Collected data
------------------------------------------------
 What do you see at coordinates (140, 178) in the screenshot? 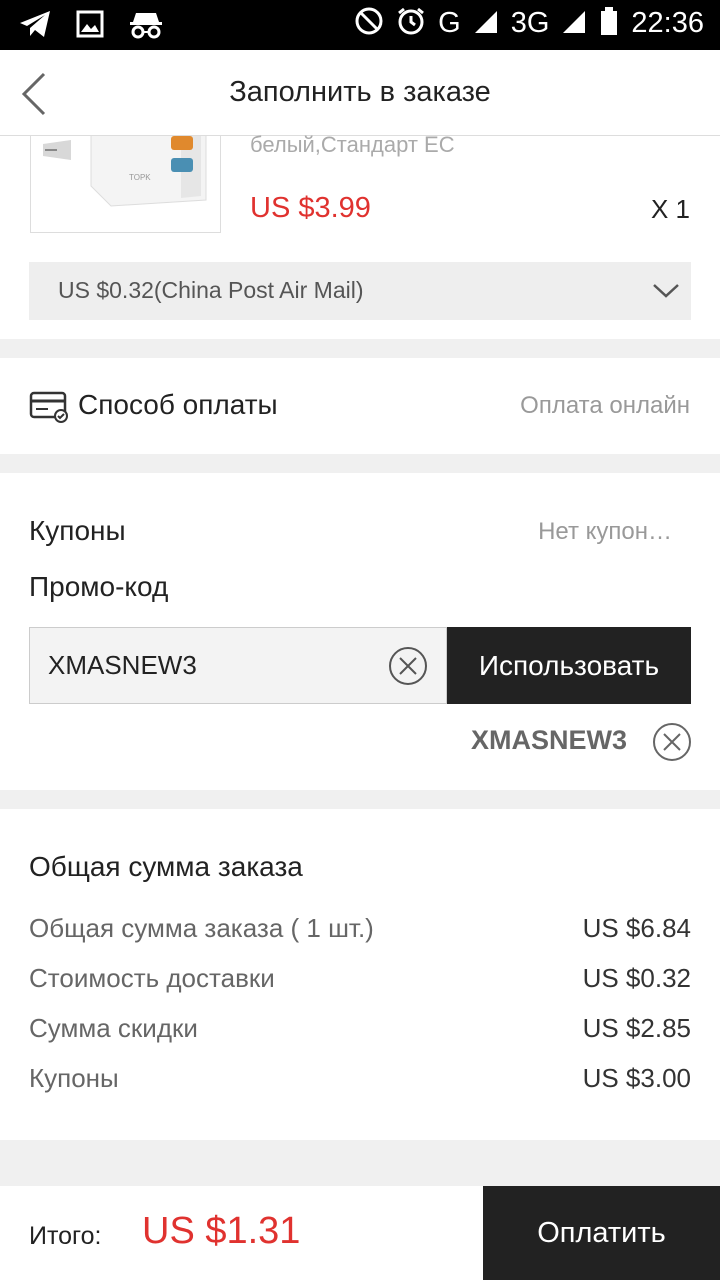
I see `svg-text: TOPK` at bounding box center [140, 178].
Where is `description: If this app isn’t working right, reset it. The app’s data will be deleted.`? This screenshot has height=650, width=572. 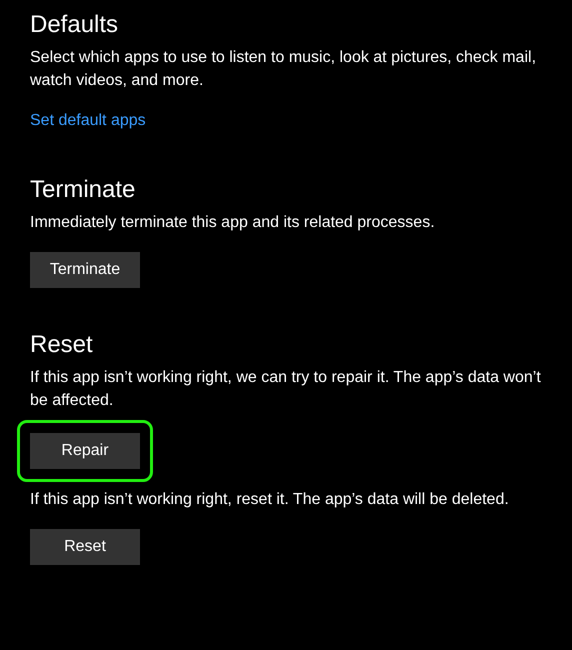
description: If this app isn’t working right, reset it. The app’s data will be deleted. is located at coordinates (270, 500).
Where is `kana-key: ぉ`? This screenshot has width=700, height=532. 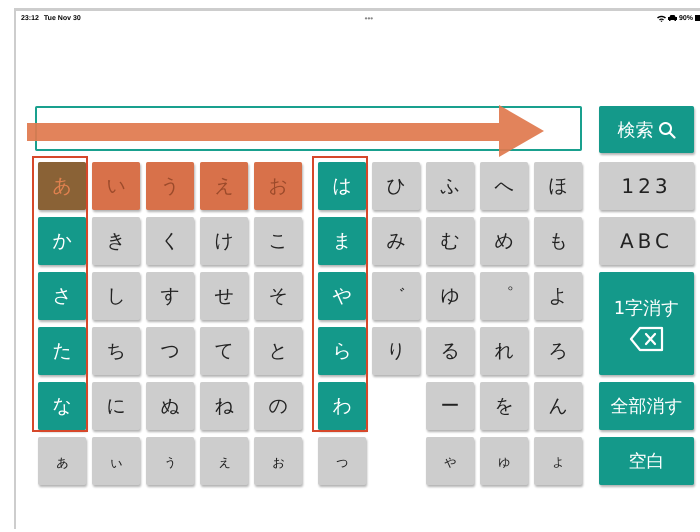
kana-key: ぉ is located at coordinates (278, 461).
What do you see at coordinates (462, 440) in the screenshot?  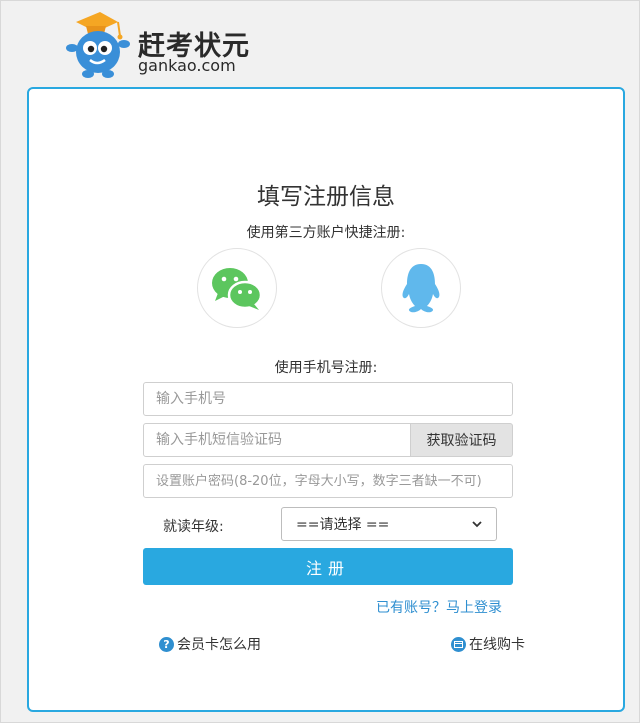 I see `get-sms-code-button: 获取验证码` at bounding box center [462, 440].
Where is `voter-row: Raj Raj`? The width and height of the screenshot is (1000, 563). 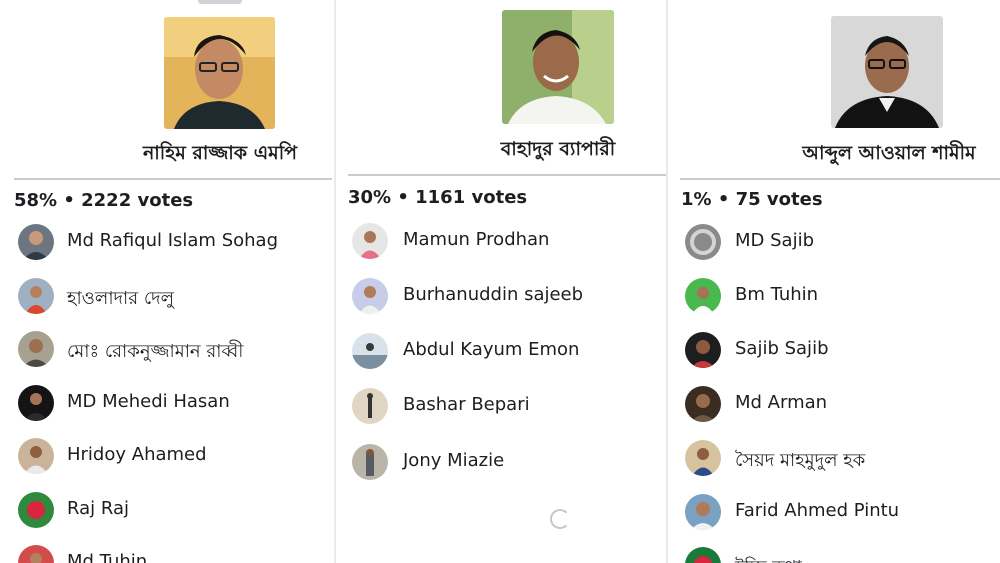
voter-row: Raj Raj is located at coordinates (167, 510).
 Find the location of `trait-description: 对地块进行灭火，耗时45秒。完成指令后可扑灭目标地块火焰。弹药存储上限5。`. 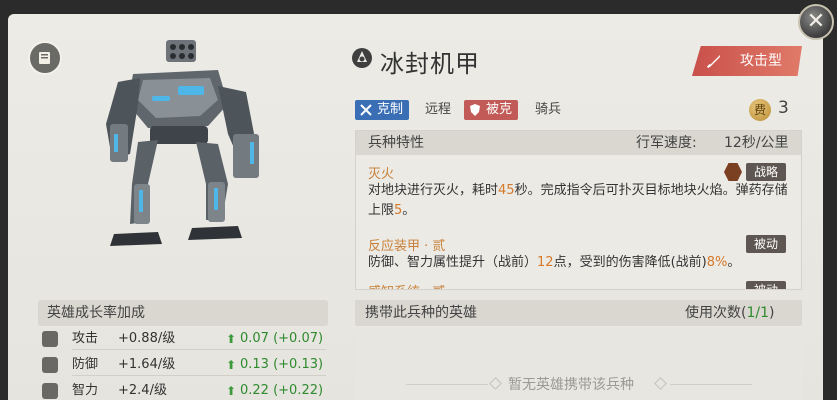

trait-description: 对地块进行灭火，耗时45秒。完成指令后可扑灭目标地块火焰。弹药存储上限5。 is located at coordinates (580, 201).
------------------------------------------------
TASK DESCRIPTION. Repeat the items word for word, beginning at the line containing "has height=650, width=572." and continuing through the line containing "coordinates (270, 500).". Leave out the pictures.

ANSWER TO THE EXERCISE.
Where is `description: If this app isn’t working right, reset it. The app’s data will be deleted.`? This screenshot has height=650, width=572. 
description: If this app isn’t working right, reset it. The app’s data will be deleted. is located at coordinates (270, 500).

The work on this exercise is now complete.